Drupal est un système de gestion de contenu, autrement appelé CMS, bien connu des internautes. Le site officiel de ce projet open source avertit néanmoins les utilisateurs qu’un accès non autorisé aux données des comptes utilisateurs a été détecté. Décision a donc été prise de réinitialiser la totalité des mots de passe, tout en fournissant des explications et quelques conseils supplémentaires.
L’équipe de sécurité de Drupal indique sur le blog officiel du projet que les comptes utilisateurs de Drupal.org ont bien été victime d’une fuite de données. Elle explique que la faute retombe sur un composant tiers situé sur les serveurs et que la brèche de sécurité n’est pas inhérente à Drupal lui-même. Le fournisseur de ce composant, qui n’a pas été nommé, a été averti et la faille a bien été confirmée.

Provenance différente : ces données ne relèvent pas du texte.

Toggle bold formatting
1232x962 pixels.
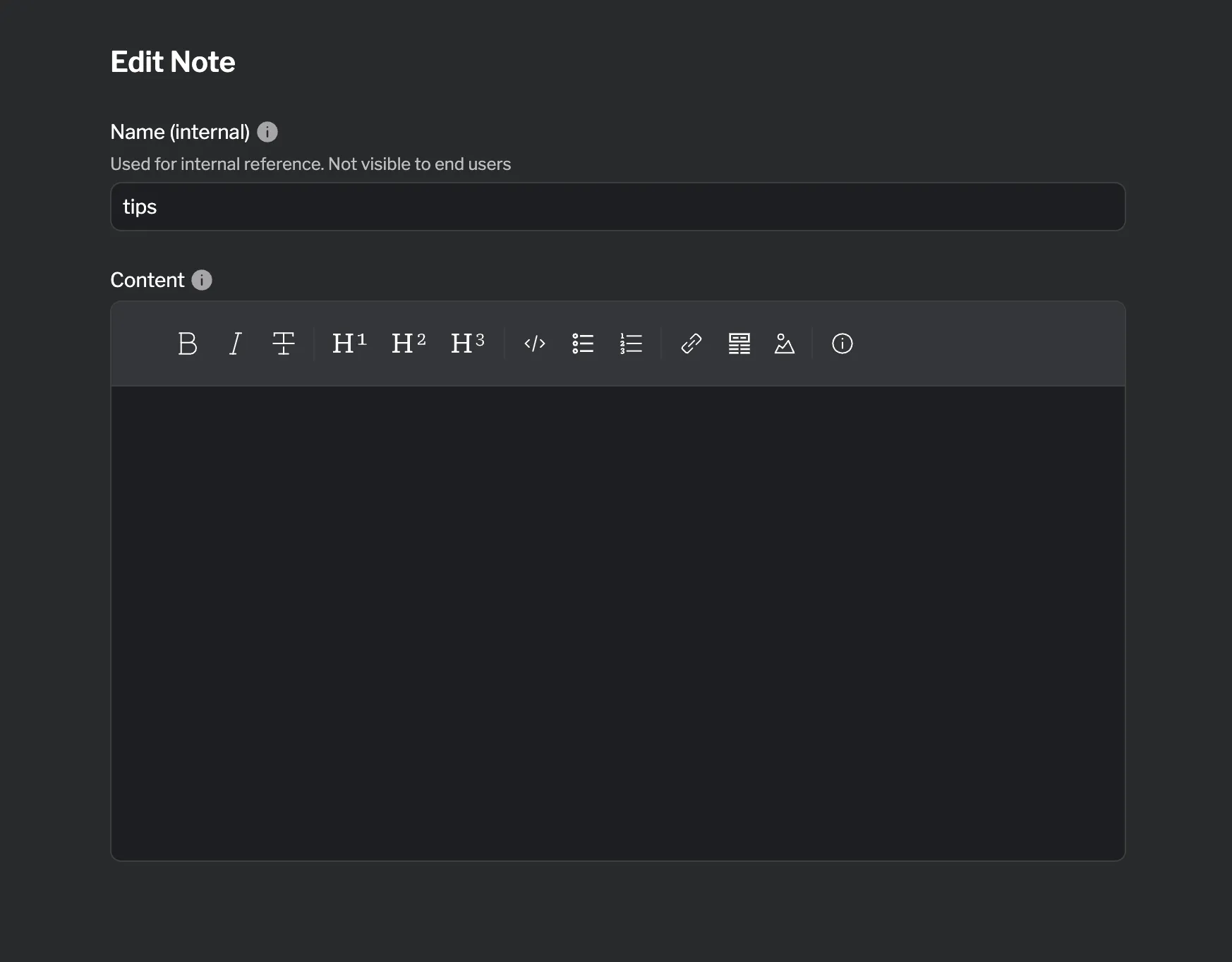(x=187, y=344)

Lorsque l’accès non autorisé aux données a été détecté, l’équipe a réalisé un audit de son infrastructure. Elle a ainsi pu déterminer qu’il y avait bien eu une fuite de données touchant les noms d’utilisateurs, les adresses emails, le pays ainsi que le mot de passe haché. Par mesure de sécurité, l’équipe a provoqué une réinitialisation totale des mots de passe pour tous les comptes. Cela signifie qu’il ne sera pas possible de se reconnecter au service sans en choisir un nouveau.
L’équipe en profite pour recommander chaudement de faire attention, car la fuite de données peut avoir des corollaires imprévus pour les utilisateurs. Il est courant en effet que l’on utilise la même combinaison adresse email et mot de passe pour plusieurs services. Si les pirates trouvent les mots de passe, ils pourront utiliser ces identifiants pour d’autres services, ce qui pourrait alors occasionner des dégâts.
Drupal indique que l’enquête continue et que d’autres données pourraient être concernées. Pour l’instant, rien ne l’indique, et l’équipe a pris des mesures pour renforcer les défenses de ses serveurs, notamment des kernel sécurisés (GRSEC) et l’archivage de certains vieux sites qui avaient été utilisés pour d’anciens évènements. En outre, seuls les comptes utilisateurs du site officiel sont touchés. Le CMS n'étant pas lui-même touché, les sites qui l'utilisent ne sont pas concernés.